Every year, Smith fills out a 19-page EPA form detailing what the township does to control runoff. And, every year, he hears nothing about what he submits. For all he knows, EPA does what it believes is the responsible thing and tosses his response into a recycling bin.

But that changed in April, when EPA sent a letter saying Manor had run afoul of regulations. Then there was a follow-up call saying EPA inspectors were coming.

Smith and staff got ready by taking a deep breath and piling on an 8-foot-long table stacks of the records that EPA wanted to see.

Smith thought he was as prepared as he could be for the unprecedented inspection.

What he didn't expect was inspectors quizzing him for seven and a half hours and then, the next day, poking their noses into every nook and cranny of the township's maintenance facilities.

With the Susquehanna River serving as Manor Township's western boundary and the Conestoga River carving out the southern boundary of the 39-square-mile municipality, township officials understand they're on the front lines of the bay-preservation fight.

A sign outside the township office, in fact, identifies Manor Township as a Chesapeake Bay Partner Community, one of 73 local governments in three states recognized by the Chesapeake Bay Program for working to protect and restore the bay. And, in 2004-05, Manor Township joined neighboring East and West Hempfield townships in a planning process called Builders for the Bay to promote development practices that minimize harm to waterways.

Manor Township officials have good reason to consider themselves responsible citizens of the watershed.

Zero tolerance

But since President Barack Obama signed an executive order last year promising accelerated bay-cleanup efforts, EPA has started taking a harder line on polluters. Smith said the inspectors he met with overlooked nothing.

They seemed appalled, for instance, that the township didn't have oil pans under every police car and municipal vehicle. The township's practice of sprinkling an absorbent on dripped motor oil wasn't good enough.

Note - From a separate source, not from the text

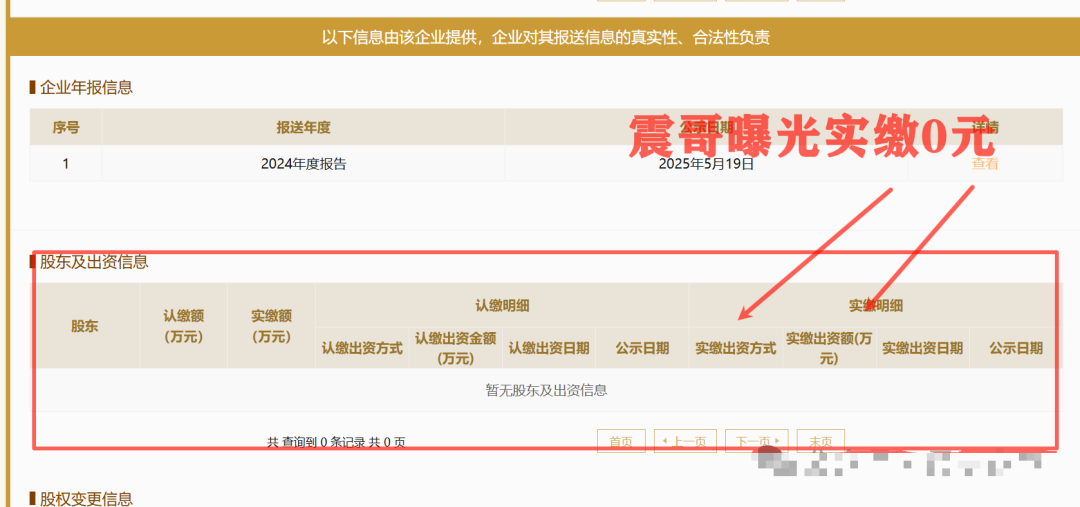Click the 2025年5月19日 date cell
Image resolution: width=1080 pixels, height=507 pixels.
pos(706,164)
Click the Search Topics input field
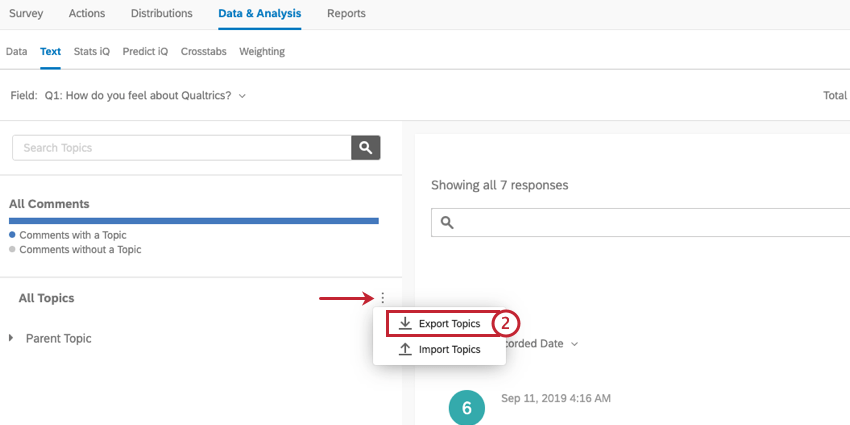 click(181, 148)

The inspectors also didn't like the way township workers cleaned stone dust from a paved area. It was swept into the grass rather than vacuumed.

"We were flabbergasted," Smith said. "It was a little bit of dust."

And so it went.

"We asked if there would be penalties," Smith said, "and they said, 'We don't know.' "

Smith's not too worried. He doesn't think the inspectors found anything major wrong. But he said it was discouraging when they didn't compliment the township on a single thing it does right.

"Their response," Smith said, "was, 'That's not our job.' "

Smith decided, probably wisely, that it wasn't his job to tell the inspectors what he thought.